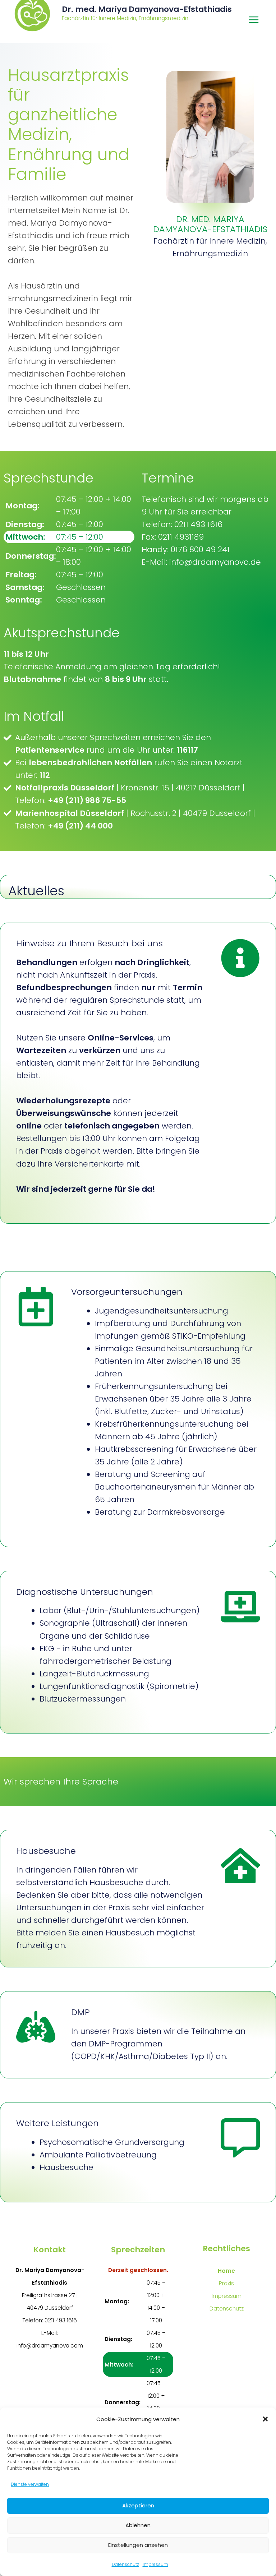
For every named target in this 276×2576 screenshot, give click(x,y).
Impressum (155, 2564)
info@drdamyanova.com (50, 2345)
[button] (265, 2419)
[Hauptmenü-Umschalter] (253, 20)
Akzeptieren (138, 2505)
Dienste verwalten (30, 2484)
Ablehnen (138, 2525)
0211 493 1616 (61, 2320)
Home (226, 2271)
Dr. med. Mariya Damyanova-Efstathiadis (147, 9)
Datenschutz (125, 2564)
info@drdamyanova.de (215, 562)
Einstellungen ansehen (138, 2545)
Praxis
_ _ _ _ _ _ _
__Requirement__
Up to and including the last line of the material, reproduce every line exactly, beginning with the one that contains "[Hauptmenü-Umschalter] (253, 20)" and adding nothing else.

__Expected output__
[Hauptmenü-Umschalter] (253, 20)
Akzeptieren (138, 2505)
Dienste verwalten (30, 2484)
Ablehnen (138, 2525)
0211 493 1616 (61, 2320)
Home (226, 2271)
Dr. med. Mariya Damyanova-Efstathiadis (147, 9)
Datenschutz (125, 2564)
info@drdamyanova.de (215, 562)
Einstellungen ansehen (138, 2545)
Praxis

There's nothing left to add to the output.